Updated

Think you have problems with the IRS? A Texas man who with his late brother made billions from software, restaurants and the Michaels arts and crafts chain store has a tax bill of $3.2 billion.

The massive bill owed by Sam Wyly and the estate of Charles, three-quarters of which is interest and penalties, is believed to be the biggest in history. The IRS, presented it in court documents filed late Wednesday in U.S. Bankruptcy Court in Dallas, claiming Sam Wyly owes $2.03 billion in back taxes, penalties and interest from income generated from offshore trusts the brothers established more than two decades ago. The estate of Charles Wyly, who died in and Aspen, Colo., car crash in 2011, owes $1.2 billion, according to the agency.

But Wyly says he's paid his share, and plans to fight the bill in court.

“The IRS figures are baloney,” Sam Wyly, 80, told the Dallas Morning News.“I paid $160 million in taxes in the last 22 years, and my brother, Charles, paid $80 million. We firmly believe we have paid all the taxes we owe.

“We believe the IRS figures are so absurd as to undermine the credibility of the IRS,” he said.

The source of contention is trusts set up on the Isle of Man in the early 1990s to send a stream of $16 million per year to the brothers. The trusts, built with money from the brothers' various business interests, including Bonanza steakhouses, Michaels stores and a compuer services chain they started in the 1960s, are worth nearly $400 million, according to reports. Federal investigators, including ones from the Securities and Exchange Commission, say the brothers used the trusts to hide stock trades and avoid taxes.

Sam Wyly filed for Chapter 11 bankruptcy protection last fall and sought to settle claims by the SEC and IRS, Josiah Daniel, a Vinson & Elkins partner who represents Wyly, told the newspaper.
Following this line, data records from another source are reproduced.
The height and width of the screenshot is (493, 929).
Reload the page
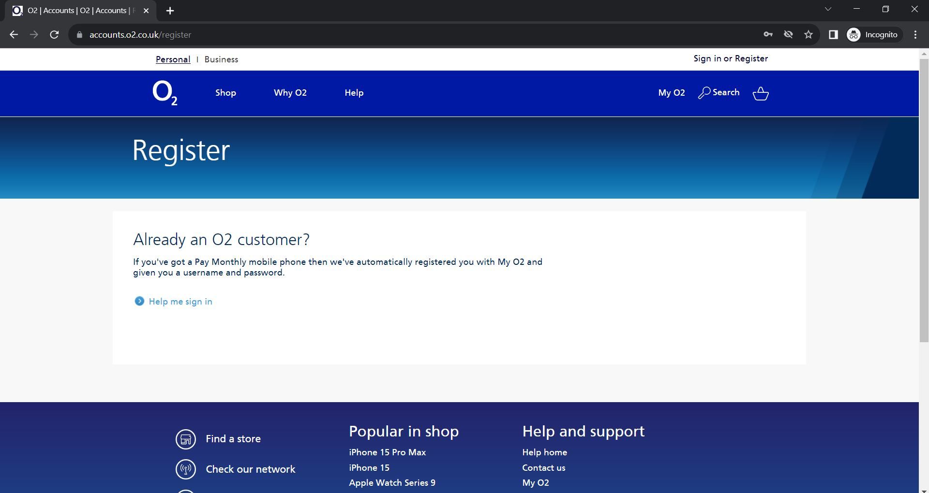(54, 34)
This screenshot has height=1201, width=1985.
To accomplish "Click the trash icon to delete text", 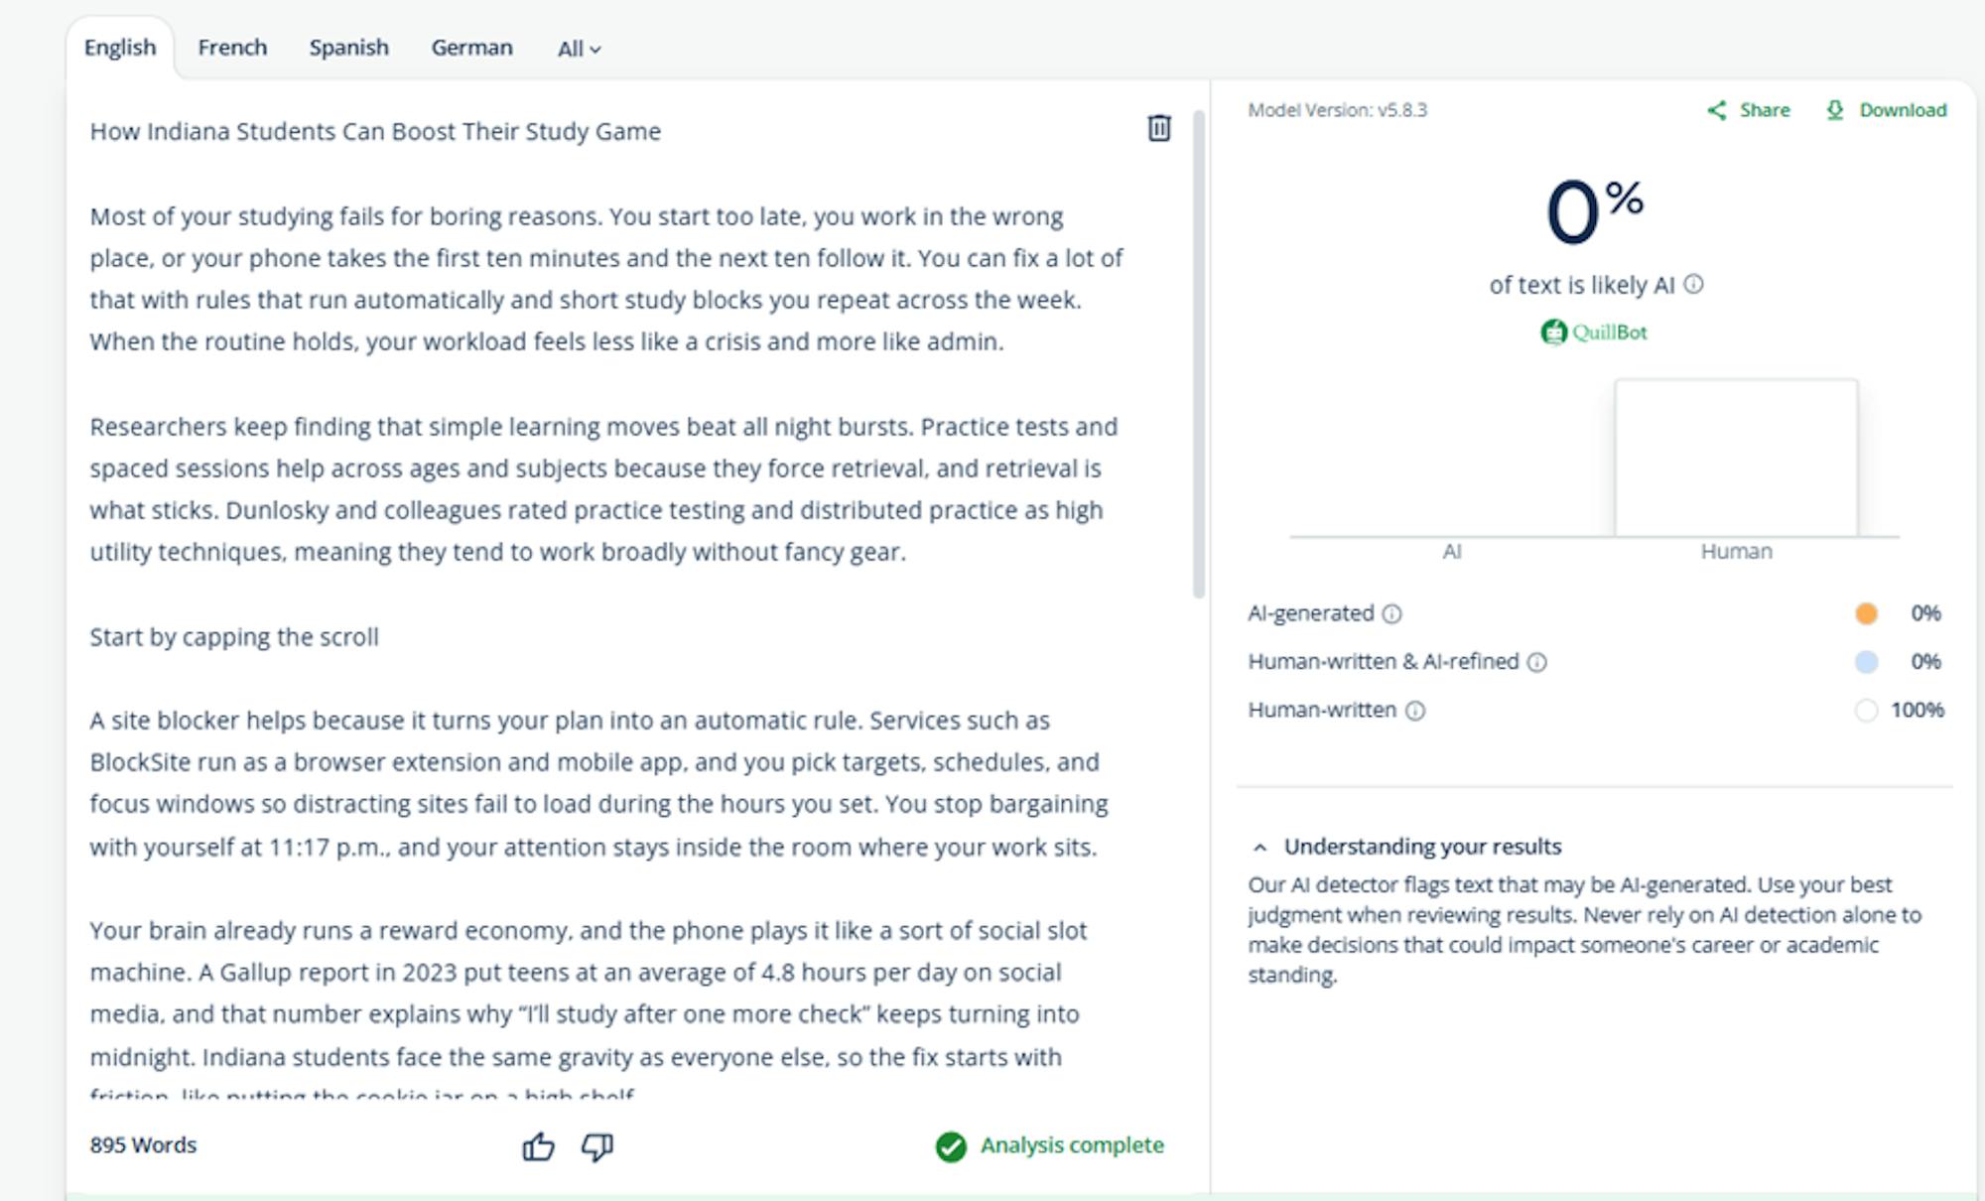I will [1158, 128].
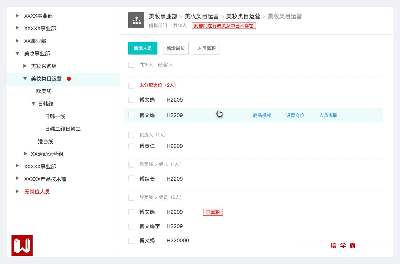This screenshot has width=400, height=264.
Task: Tick the checkbox for 傅组长
Action: (x=131, y=179)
“This submission by the IRS is shocking,” Daniel said. “No one expected anything close to this amount. It may be unprecedented.”

Dee Wyly, Charles’ widow, filed for bankruptcy in Dallas last October.

“Dee Wyly has no idea how they arrived at these figures, nor does she have the means to pay such a gargantuan sum,” Stewart Thomas, a lawyer and longtime representative of the Wyly family, told the newspaper Thursday. “She and her late husband hired countless attorneys and accountants to advise them and help them fully comply with the IRS’ very complicated tax code. They have paid huge amounts of taxes every year, always intending to pay every penny they owe.”

U.S. Bankruptcy Judge Barbara Houser will hear arguments next January over the merits of the IRS’ claim, and then determine how much the parties owe.

Wyly founded University Computing in 1963 with $1,000 and developed it into a multimillion-dollar computer services company. In 1967, the brothers bought the restaurant chain, expanding it to 600 locations before selling at a huge profit in 1989. In 1982, the brothers bought the controlling interest in Michaels, growing the chain from a privately held company with $10 million in annual sales to a $1.2 billion public company 24 years later.